CCD — federal universe of all U.S. public K-12 schools (~100K) and districts (~18K). Enrollment, staffing, finance, directory data (1986-present). Use for public school analysis by grade/race/sex. Public only; excludes private and postsecondary.
Common Core of Data (CCD) — the federal complete-universe database of all U.S. public K-12 schools and districts (~100,000 schools, ~18,000 districts), collecting enrollment, staffing, finance, and directory data annually (1986-present). Use when analyzing public school enrollment by grade/race/sex, district finances, school staffing, or directory attributes. Public schools and districts only; excludes private schools and postsecondary. Note significant variable encoding and race/ethnicity definition changes over time.

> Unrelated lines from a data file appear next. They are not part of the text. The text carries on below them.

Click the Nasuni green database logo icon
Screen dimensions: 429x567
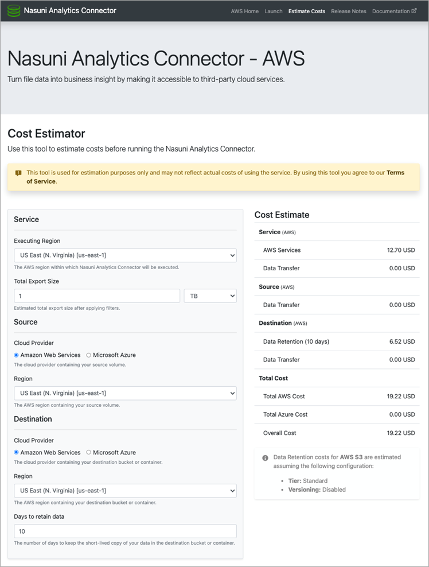pos(14,10)
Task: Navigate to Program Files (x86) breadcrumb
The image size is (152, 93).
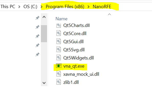Action: (x=65, y=7)
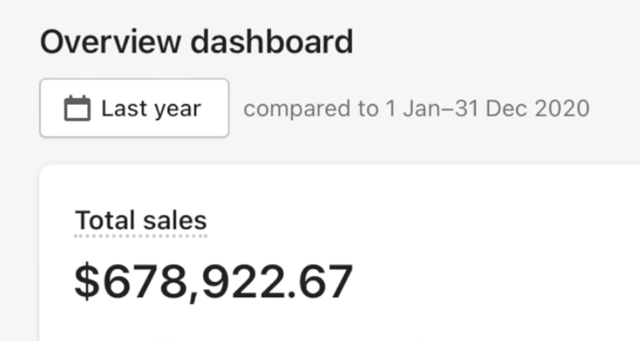Click the word 'Overview' in the title
Image resolution: width=640 pixels, height=341 pixels.
[x=111, y=42]
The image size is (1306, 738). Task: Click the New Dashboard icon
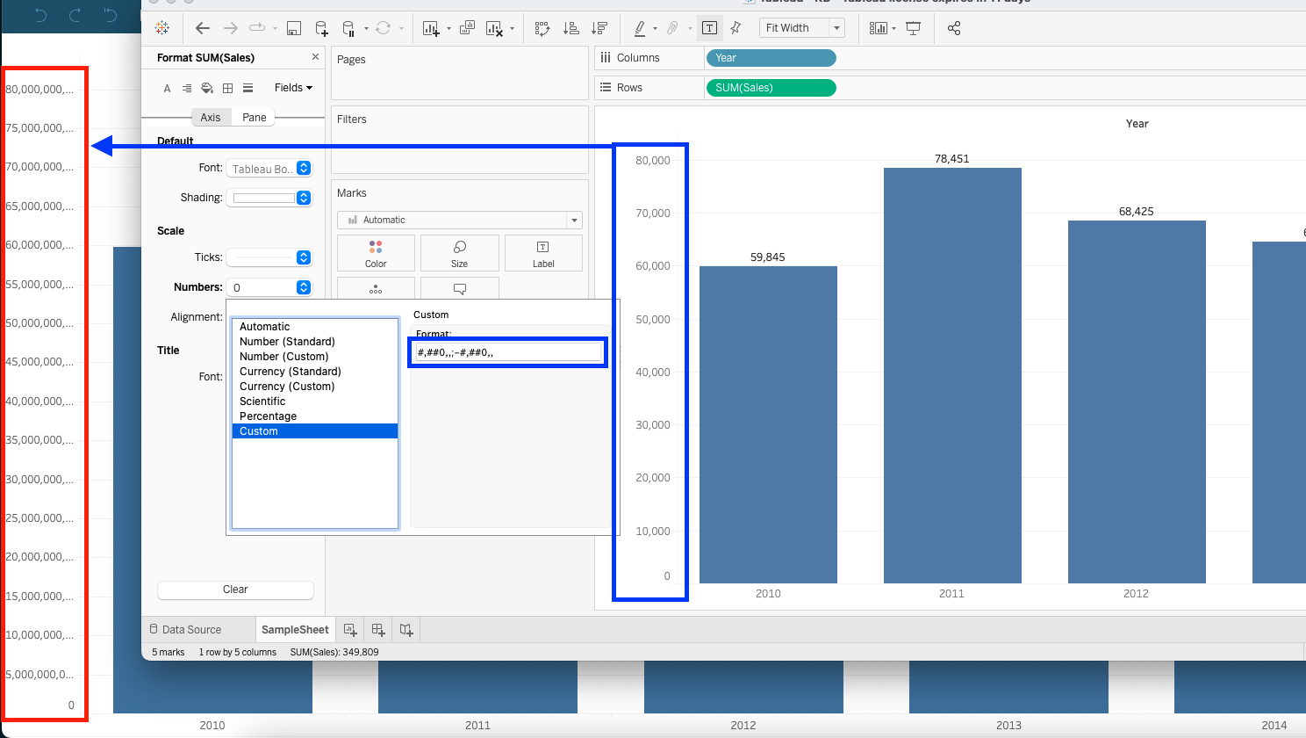click(x=378, y=630)
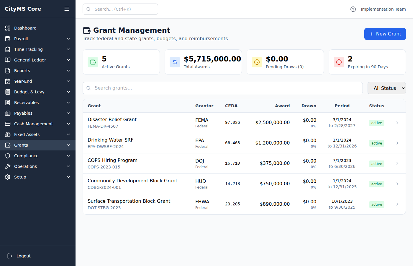
Task: Click the yellow Pending Draws clock icon
Action: (x=257, y=62)
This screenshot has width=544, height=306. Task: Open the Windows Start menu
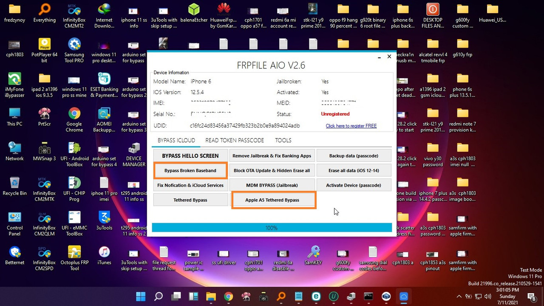[141, 297]
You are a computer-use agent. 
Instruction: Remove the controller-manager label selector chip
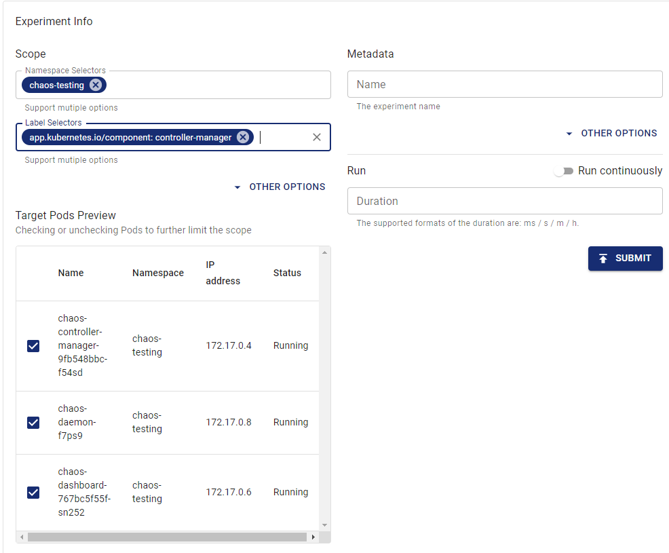[243, 136]
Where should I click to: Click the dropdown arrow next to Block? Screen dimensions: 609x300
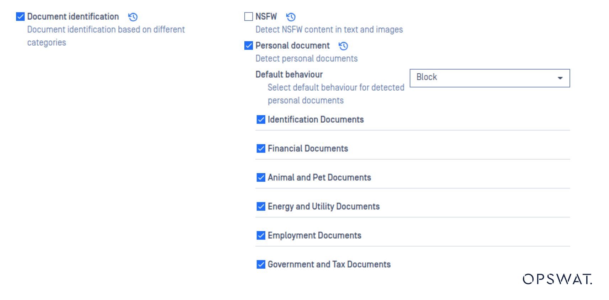560,78
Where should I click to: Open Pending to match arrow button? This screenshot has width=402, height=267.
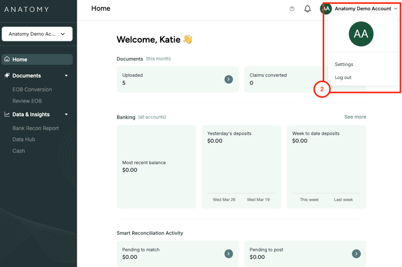[x=229, y=254]
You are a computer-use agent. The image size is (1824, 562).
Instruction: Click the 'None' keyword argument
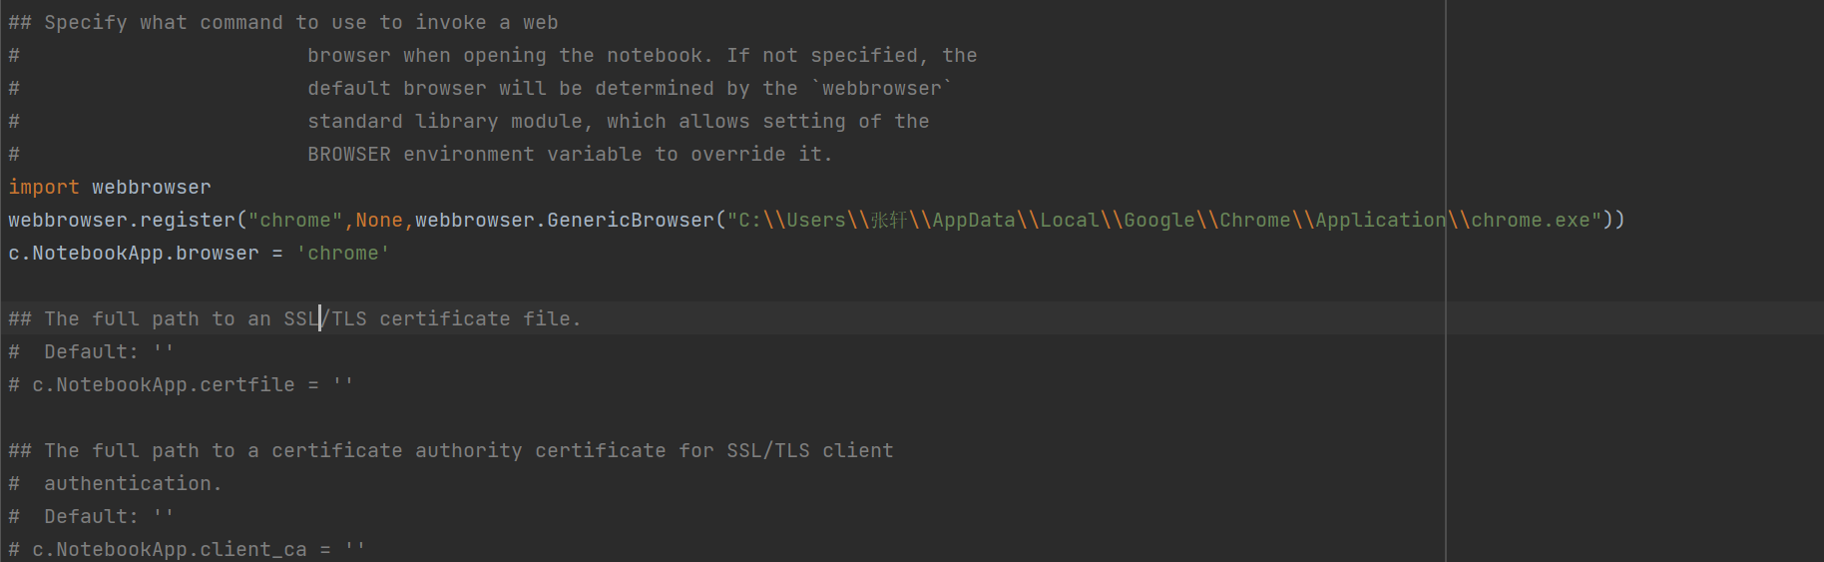pyautogui.click(x=379, y=220)
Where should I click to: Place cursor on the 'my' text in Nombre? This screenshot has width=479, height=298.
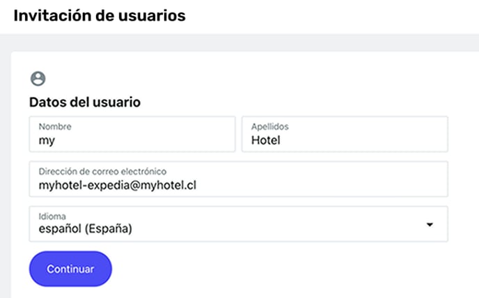point(47,141)
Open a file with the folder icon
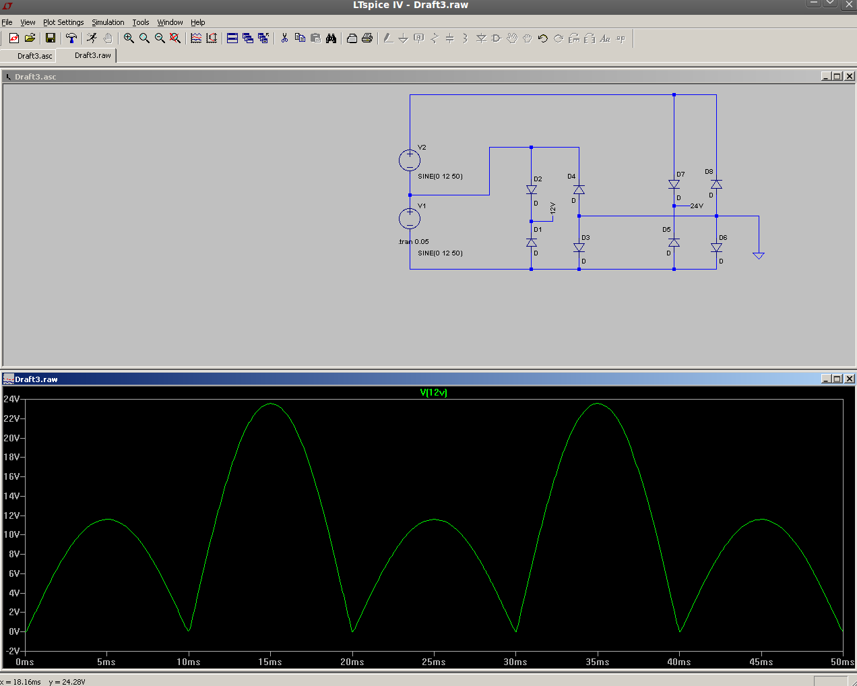The height and width of the screenshot is (686, 857). coord(30,38)
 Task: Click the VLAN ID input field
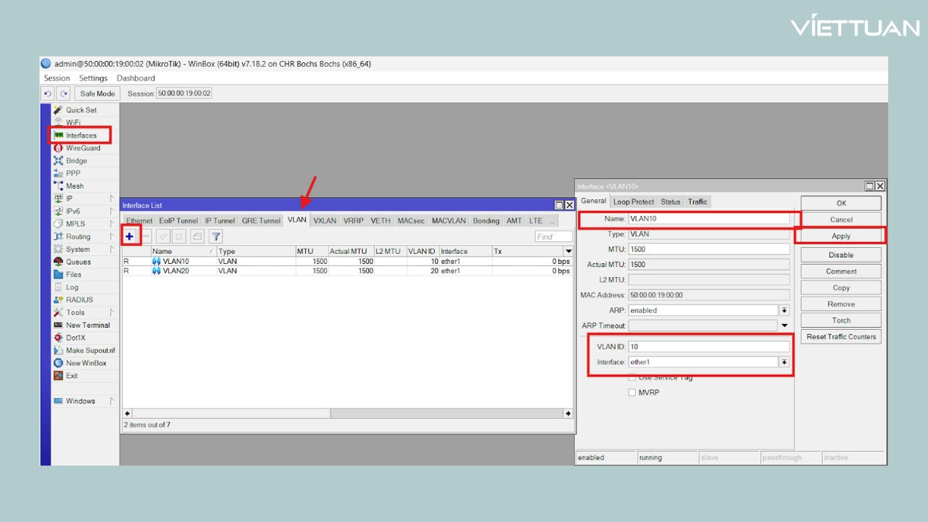point(708,347)
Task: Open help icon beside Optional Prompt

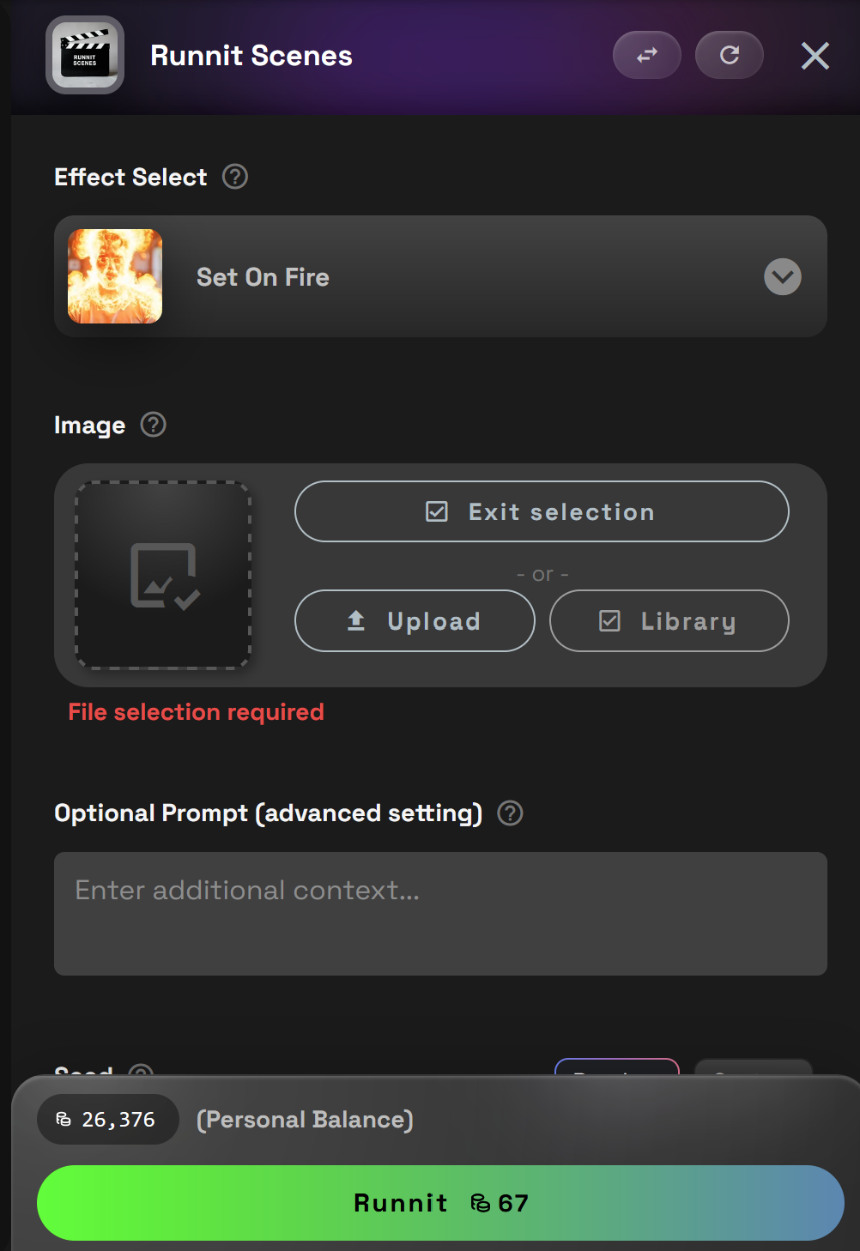Action: [x=511, y=813]
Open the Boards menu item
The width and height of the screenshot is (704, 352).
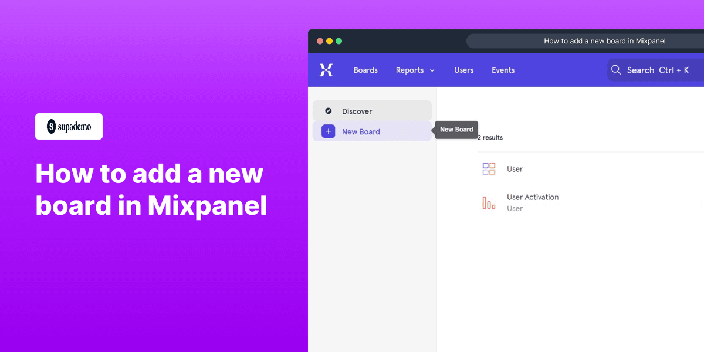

The CCD is the Department of Education's comprehensive, annual, national database of all public elementary and secondary schools and school districts in the United States. It is the only federal dataset that provides a complete universe census (not a sample) of U.S. public K-12 education.
CRITICAL: Value Encoding
The Education Data Portal uses integer codes for categorical variables that differ from NCES's original string codes. Always verify codes against codebooks.
Context
school_type |
|---|
charter |
|---|
urban_centric_locale |
|---|
| Portal (integers) | 1 (Regular) | 0 (No) / 1 (Yes) | 11 (City-Large) |
| NCES original | 1-Regular school | Yes / No | 11-City: Large |
Note: charter and magnet use 0/1 encoding, NOT 1=Yes / 2=No as some NCES documentation shows.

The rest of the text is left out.